Traditionally, the treatment of choice for patients with metastases to the calvaria or skull base has been conventional radiation therapy. Because patients with systemic malignancies are also at risk for intracranial metastases, the utility of Gamma Knife surgery (GKS) for these patients has been explored to reduce excess radiation exposure to the perilesional brain parenchyma. The purpose of this study was to report the efficacy of GKS for the treatment of calvarial metastases and skull base lesions.

Methods

The authors performed a retrospective chart review of 21 patients with at least 1 calvarial or skull base metastatic lesion treated with GKS during 2001–2013. For 7 calvarial lesions, a novel technique, in which a bolus was placed over the treatment site, was used. For determination of local control or disease progression, radiation therapy data were examined and posttreatment MR images and oncology records were reviewed. Survival times from the date of procedure were estimated by using Kaplan-Meier analyses.

Results

The median patient age at treatment was 57 years (range 29–84 years). A total of 19 (90%) patients received treatment for single lesions, 1 patient received treatment for 3 lesions, and 1 patient received treatment for 4 lesions.

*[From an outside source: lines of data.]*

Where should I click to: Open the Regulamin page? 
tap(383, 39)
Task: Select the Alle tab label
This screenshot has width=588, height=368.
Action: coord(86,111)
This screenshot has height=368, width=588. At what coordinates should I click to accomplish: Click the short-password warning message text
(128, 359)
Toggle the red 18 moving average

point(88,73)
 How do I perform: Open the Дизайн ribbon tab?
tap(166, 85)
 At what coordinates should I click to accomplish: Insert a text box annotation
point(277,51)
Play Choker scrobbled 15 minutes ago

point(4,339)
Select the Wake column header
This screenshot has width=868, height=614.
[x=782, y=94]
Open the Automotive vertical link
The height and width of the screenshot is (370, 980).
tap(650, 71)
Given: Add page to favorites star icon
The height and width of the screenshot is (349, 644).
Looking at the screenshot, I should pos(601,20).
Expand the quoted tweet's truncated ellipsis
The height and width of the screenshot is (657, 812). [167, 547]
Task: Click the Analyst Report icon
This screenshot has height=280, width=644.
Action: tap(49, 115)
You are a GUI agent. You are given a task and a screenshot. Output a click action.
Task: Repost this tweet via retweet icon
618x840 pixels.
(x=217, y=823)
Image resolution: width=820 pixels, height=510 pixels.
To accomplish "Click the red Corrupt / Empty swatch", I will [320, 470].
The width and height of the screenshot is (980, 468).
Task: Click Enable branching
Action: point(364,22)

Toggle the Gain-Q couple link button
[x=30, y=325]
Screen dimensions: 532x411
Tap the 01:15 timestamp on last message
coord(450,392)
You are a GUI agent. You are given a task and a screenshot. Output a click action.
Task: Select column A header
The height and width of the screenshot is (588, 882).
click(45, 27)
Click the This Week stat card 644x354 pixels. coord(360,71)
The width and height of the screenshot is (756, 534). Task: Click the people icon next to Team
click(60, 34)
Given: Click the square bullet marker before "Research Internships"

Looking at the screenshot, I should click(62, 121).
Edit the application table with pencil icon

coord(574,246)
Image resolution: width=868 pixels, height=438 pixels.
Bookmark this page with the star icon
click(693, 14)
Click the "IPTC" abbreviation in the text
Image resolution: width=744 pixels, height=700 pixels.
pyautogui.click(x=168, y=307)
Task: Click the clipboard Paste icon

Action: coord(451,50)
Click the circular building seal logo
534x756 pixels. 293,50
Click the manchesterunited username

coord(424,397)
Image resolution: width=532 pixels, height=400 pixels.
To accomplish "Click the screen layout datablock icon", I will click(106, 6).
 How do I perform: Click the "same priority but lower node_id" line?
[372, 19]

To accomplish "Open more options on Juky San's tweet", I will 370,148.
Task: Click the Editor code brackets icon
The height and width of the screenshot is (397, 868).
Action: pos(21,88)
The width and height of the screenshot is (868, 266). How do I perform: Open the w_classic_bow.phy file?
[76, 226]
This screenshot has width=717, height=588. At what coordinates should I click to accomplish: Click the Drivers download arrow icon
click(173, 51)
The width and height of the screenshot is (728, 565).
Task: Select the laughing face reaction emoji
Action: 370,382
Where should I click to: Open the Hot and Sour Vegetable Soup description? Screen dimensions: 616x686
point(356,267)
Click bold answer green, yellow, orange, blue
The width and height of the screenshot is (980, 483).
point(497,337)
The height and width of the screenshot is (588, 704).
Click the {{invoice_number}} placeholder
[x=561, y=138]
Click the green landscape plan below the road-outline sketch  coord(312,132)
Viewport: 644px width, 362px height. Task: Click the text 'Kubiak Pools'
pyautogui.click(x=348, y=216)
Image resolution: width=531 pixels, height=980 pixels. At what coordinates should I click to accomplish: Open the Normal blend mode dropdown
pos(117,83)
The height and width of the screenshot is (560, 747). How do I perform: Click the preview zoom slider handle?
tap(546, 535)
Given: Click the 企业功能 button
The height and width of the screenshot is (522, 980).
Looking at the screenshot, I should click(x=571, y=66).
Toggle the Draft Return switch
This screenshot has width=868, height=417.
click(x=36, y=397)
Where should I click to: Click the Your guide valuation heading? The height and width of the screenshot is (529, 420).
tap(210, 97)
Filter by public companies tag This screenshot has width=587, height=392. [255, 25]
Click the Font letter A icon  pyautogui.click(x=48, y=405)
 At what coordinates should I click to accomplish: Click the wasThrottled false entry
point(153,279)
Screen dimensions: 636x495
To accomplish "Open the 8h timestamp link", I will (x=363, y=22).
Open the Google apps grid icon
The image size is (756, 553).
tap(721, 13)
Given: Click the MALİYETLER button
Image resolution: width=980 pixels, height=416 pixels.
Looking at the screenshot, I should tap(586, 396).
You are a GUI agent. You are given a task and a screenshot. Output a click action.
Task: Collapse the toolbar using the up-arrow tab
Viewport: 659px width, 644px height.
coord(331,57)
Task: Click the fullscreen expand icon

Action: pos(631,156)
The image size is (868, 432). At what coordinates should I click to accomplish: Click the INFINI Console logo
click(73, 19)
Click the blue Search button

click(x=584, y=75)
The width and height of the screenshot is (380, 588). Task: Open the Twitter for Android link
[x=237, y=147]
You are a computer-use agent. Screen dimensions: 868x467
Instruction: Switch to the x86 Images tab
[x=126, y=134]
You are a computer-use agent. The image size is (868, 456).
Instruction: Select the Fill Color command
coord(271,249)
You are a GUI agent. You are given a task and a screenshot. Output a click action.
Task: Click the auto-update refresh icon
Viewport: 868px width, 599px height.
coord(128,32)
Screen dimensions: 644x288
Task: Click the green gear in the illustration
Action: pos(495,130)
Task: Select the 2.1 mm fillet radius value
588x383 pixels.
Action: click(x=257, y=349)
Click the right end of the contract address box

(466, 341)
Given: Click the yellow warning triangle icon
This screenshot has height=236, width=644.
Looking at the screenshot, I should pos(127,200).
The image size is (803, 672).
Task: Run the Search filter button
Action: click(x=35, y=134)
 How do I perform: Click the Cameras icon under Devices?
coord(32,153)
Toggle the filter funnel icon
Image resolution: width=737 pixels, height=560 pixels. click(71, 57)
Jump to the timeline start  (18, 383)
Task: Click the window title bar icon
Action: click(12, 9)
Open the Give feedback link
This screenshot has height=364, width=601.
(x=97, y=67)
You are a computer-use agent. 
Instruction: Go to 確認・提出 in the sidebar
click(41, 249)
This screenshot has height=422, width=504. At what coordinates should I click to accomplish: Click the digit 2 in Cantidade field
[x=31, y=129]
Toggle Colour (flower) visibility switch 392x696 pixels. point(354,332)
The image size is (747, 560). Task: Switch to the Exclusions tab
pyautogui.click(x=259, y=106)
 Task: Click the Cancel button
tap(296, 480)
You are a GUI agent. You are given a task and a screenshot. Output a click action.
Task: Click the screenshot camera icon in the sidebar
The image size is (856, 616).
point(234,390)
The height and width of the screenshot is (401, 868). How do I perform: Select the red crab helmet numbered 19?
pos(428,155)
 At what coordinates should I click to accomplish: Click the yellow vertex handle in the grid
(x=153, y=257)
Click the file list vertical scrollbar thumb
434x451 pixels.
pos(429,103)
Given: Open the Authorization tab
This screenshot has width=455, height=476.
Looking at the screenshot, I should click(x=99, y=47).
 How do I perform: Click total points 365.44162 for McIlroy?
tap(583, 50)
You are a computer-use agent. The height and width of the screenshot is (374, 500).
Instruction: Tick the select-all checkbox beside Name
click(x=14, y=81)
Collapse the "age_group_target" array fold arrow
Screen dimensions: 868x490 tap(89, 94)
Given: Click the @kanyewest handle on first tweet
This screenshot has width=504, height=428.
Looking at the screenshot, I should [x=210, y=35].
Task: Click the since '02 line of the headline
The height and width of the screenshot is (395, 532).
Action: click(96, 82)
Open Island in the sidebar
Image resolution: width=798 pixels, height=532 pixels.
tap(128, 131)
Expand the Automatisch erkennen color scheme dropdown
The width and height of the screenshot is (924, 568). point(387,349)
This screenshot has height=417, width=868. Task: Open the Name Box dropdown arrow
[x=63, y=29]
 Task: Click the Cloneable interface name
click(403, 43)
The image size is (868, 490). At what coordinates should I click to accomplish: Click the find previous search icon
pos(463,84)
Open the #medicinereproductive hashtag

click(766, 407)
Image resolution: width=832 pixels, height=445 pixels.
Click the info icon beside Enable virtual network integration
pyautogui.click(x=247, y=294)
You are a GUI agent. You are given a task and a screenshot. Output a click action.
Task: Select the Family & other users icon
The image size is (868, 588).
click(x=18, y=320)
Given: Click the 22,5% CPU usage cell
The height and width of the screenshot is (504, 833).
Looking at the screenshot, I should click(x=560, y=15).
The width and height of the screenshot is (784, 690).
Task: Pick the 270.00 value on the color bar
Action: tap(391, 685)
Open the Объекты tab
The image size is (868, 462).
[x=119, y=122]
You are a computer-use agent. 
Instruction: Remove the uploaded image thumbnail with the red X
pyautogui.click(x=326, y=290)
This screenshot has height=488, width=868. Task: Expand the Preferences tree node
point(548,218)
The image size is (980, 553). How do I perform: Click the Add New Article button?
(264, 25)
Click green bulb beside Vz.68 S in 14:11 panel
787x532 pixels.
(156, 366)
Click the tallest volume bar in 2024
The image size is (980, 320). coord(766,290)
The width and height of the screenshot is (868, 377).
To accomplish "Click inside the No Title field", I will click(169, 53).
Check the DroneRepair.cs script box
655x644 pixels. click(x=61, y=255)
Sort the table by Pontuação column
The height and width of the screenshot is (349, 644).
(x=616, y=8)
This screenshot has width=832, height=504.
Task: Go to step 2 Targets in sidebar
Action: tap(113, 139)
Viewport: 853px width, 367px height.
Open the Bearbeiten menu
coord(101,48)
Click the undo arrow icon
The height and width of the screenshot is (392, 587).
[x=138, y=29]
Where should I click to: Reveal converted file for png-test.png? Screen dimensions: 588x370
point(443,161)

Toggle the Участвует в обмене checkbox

The most common primary tumor was breast cancer (24% of patients). Per lesion, the median clinical and radiographic follow-up times were 10.3 months (range 0–71.9 months) and 7.1 months (range 0–61.3 months), respectively. Of the 26 lesions analyzed, 14 (54%) were located in calvarial bones and 12 (46%) were located in the skull base. The median lesion volume was 5.3 cm3 (range 0.3–55.6 cm3), and the median prescription margin dose was 15 Gy (range 13–24 Gy). The median overall survival time for all patients was 35.9 months, and the 1-year local control rate was 88.9% (95% CI 74.4%–100%). Local control rates did not differ between lesions treated with the bolus technique and those treated with traditional methods or between calvarial lesions and skull base lesions (p > 0.05). Of the 3 patients for whom local treatment failed, 1 patient received no further treatment and 2 patients responded to salvage chemotherapy. Subsequent brain parenchymal metastases developed in 2 patients, who then underwent GKS.

Conclusions

GKS is an effective treatment modality for patients with metastases to the calvarial bones or skull base. For patients with superficial calvarial lesions, a novel approach with bolus application resulted in excellent rates of local control. GKS provides an effective therapeutic alternative to conventional radiation therapy and should be considered for patients at risk for calvarial metastases and brain parenchymal metastases.